For decades, voters in Iowa and New Hampshire have taken the first cut in the nominating contests, leaving the rest of the country to choose among a field winnowed by the candidate steeplechase through Midwestern farmland and Northeastern granite.
Few outside the two leadoff states are ever happy. California alone shuffled its presidential primary six times in 30 years in a vain attempt to enhance its influence.
This time it’s Nevada stirring things up by trying to elbow its way to the front of the 2024 political calendar.
It is not just an effort to give Western voters a greater voice but, more importantly, an attempt “to give candidates a chance to make their case before a state population that better reflects the country,” said Assembly Speaker Jason Frierson, who has introduced legislation changing Nevada’s presidential caucus to a primary and fixing its date in late January.
“We represent a diverse population,” said the Democrat from the Las Vegas area, “and we also represent a state that incorporates a bunch of diverse issues that impact the country,” including immigration, climate change and criminal justice reform.
The national political calendar is not up to any one state to decide. The two major political parties set the rules for their presidential nominating contests and a final decision on 2024 is still years away.
But the calls for change have grown louder since Iowa made a wreck of its 2020 caucuses — a software glitch held up the results for several cliff-hanging days — and the country increasingly grapples with its history of racial prejudice and political inequity.
Iowa and New Hampshire are overwhelmingly white and heavily rural.
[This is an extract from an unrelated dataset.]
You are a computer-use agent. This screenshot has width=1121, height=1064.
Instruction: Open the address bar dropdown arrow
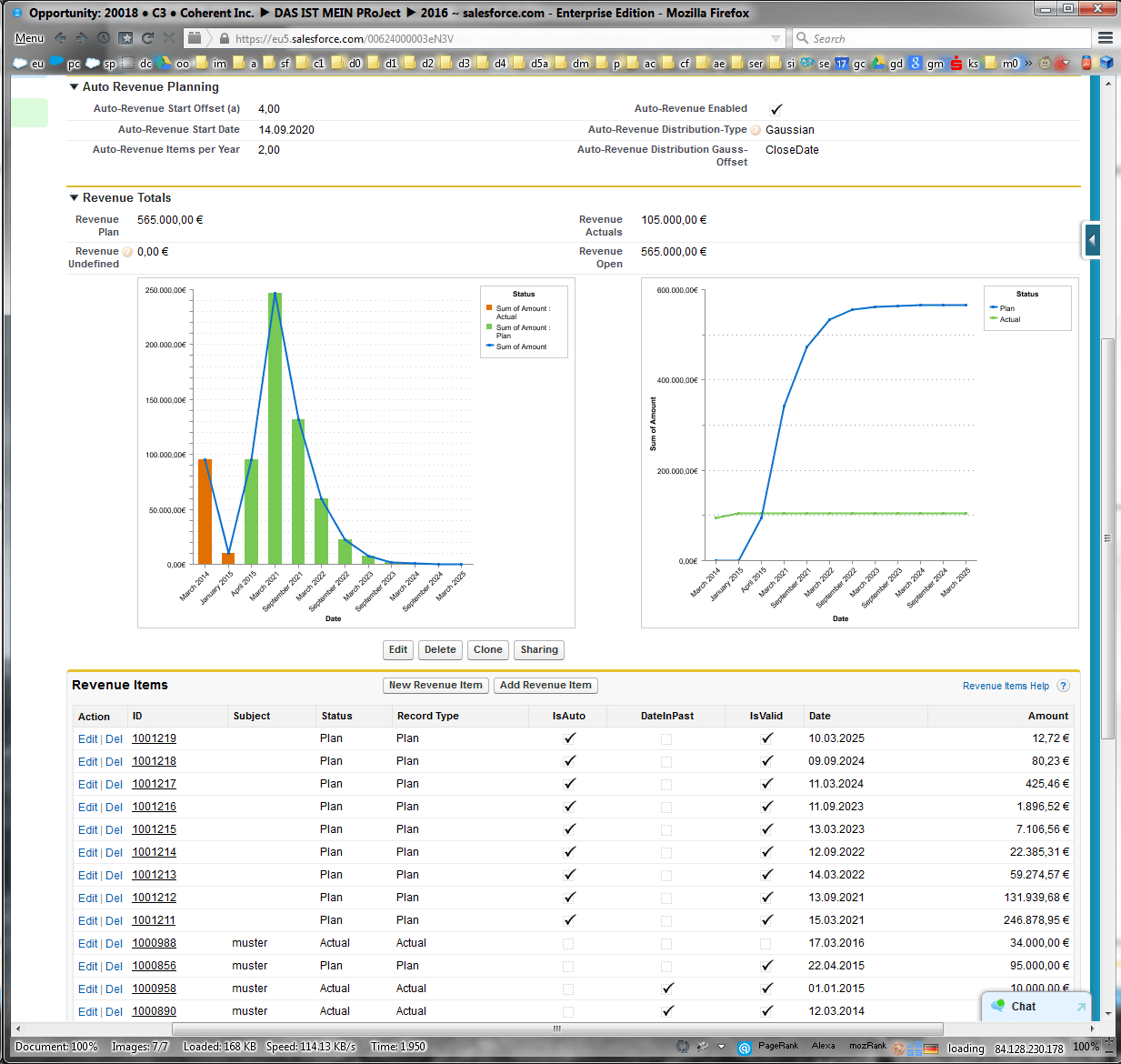[776, 39]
By contrast, nearly a third of Nevada’s November electorate is Asian American, Black or Latino, most living in Las Vegas’ desert sprawl.
Iowa and New Hampshire have their defenders.
“We’re never going to win on the diversity question,” said Chris Moyer, a Democratic strategist and New Hampshire native who knows Nevada well from the time he spent traveling alongside former Senate Majority Leader Harry Reid during his epic 2010 reelection fight.
But New Hampshire has other advantages, Moyer went on, including its compact size — which makes transit easy for candidates and those wishing to see them in person — a highly engaged citizenry and, not least, the “muscle memory” of cleanly and efficiently running highly scrutinized presidential primaries for more than half a century.
Nevada is a relative newcomer to the front of the calendar, having advanced in 2008 to one of four early contests, thanks in good part to Reid.
Supposing, though, it really doesn’t matter which states vote first?
A strong case can be made that elections have become so nationalized that the earliest contests serve as little more than scenic backdrops, their requisite props— hay bales, diners, fish fries — serving merely to embroider the broader discussion abroad in the land.
There are certainly issues that matter more in some places than others; soybean subsidies in the Midwest, for instance, and land use and water rights in the West.
But it’s not as though Iowa and New Hampshire are somehow walled off from the rest of the country. Immigration, to cite one example, has been a highly charged issue for decades as Iowa’s foreign-born population surged. Climate change, to cite another, is a clear and present danger to coastal New Hampshire as well as the state’s vital tourism industry, resulting in no lack of concern or questions posed to White House hopefuls tromping about the Seacoast or White Mountains.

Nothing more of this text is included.